Assume that the Axiom of Choice holds in $V$, the von Neumann universe. As Andreas Blass explained, $\mathsf{DC}$ holds in $L(\mathbb R)$.
Is this the case for $\mathsf{AC}_{\omega_1}$ too? That is, do we have $L(\mathbb R)\models \mathsf{AC}_{\omega_1}$?
(Here $\mathsf{AC}_{\omega_1}$ stands for the Axiom of Choice for families of cardinality $\omega_1$.)
It seems to me that the answer is yes, as $\mathsf{AC}_{\omega_1}$ involves only bounded quantifiers. Is this right?
No.
For example in Solovay's model, we start with $L$ and an inaccessible cardinal $\kappa$, and then consider $L(\Bbb R)$ in $L[G]$, where $G$ is $L$-generic for collapsing $\kappa$ to be $\omega_1$.
In this model there is no set of size $\aleph_1$ of reals, but there is always a surjection from $\Bbb R$ onto $\omega_1$. So $\sf AC_{\omega_1}$ must fail.

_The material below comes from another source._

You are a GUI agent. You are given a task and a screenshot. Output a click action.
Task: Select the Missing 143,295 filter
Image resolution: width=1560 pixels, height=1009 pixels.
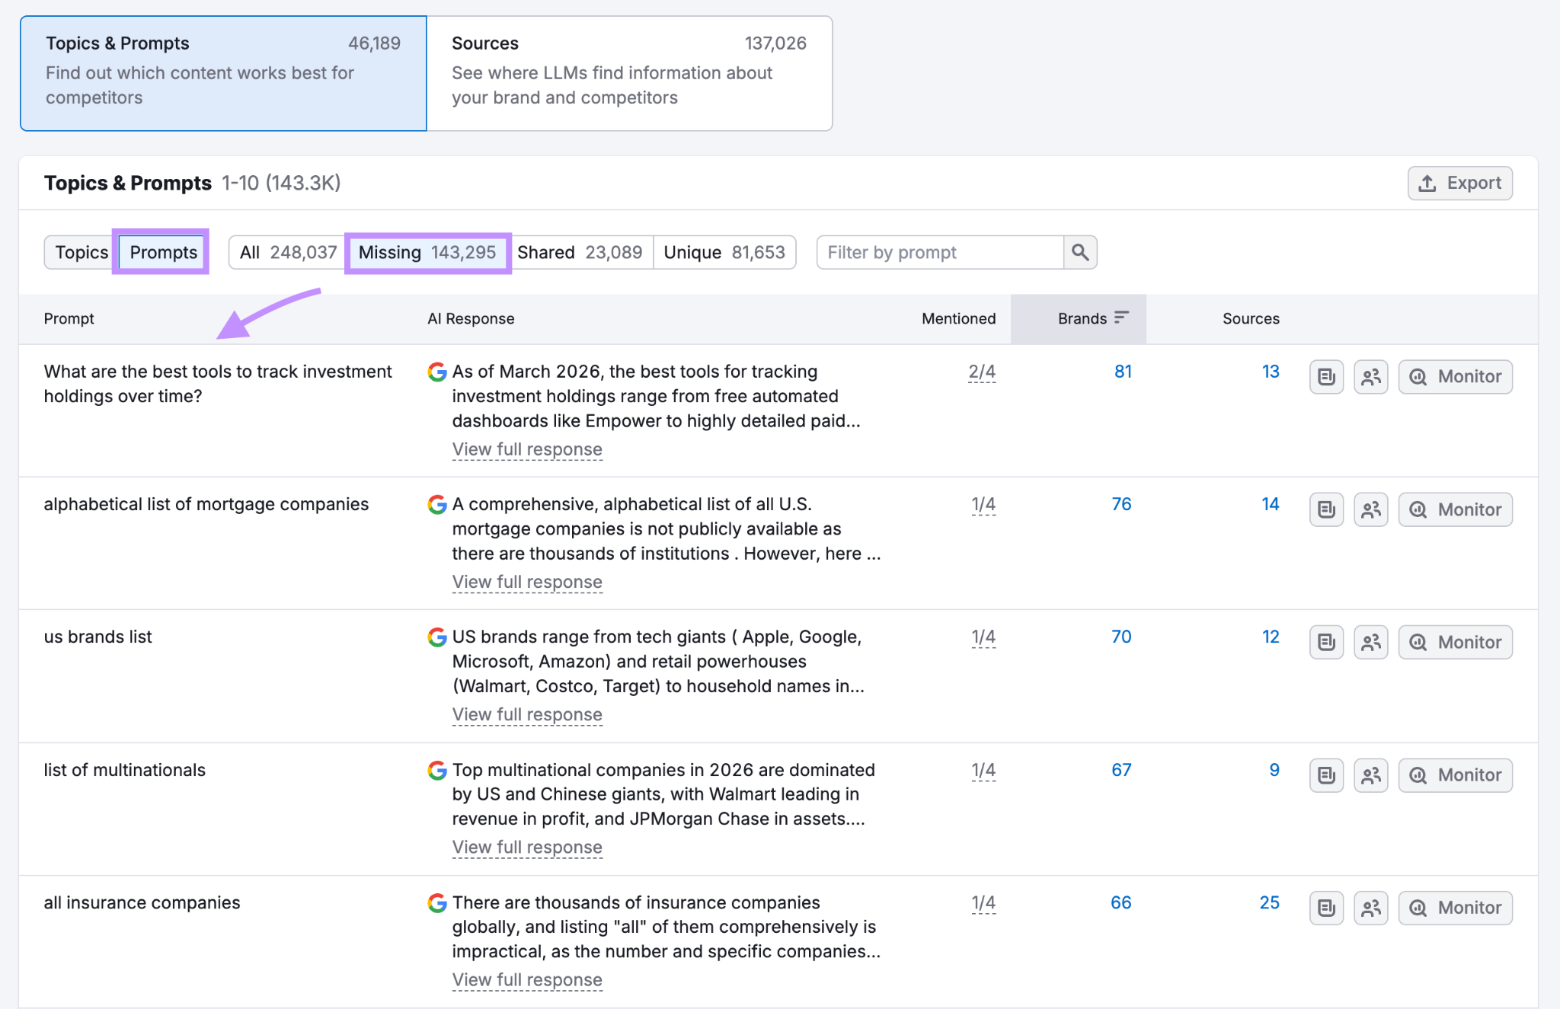[427, 252]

Other examples come from the natural models of $\sf AD$, which of course also disproves $\sf AC_{\omega_1}$. I have a sneaky suspicion that the large cardinal is necessary here, but I don't see any solution one way or another.
I will note that the "standard attempt" of adding $\omega_1$ Cohen reals and looking at $L(\Bbb R)$ will satisfy $\sf AC_{WO}$, that is choice from families which can be well-ordered, so in particular $\sf AC_{\omega_1}$ (this also gives an alternative proof of $\sf DC$).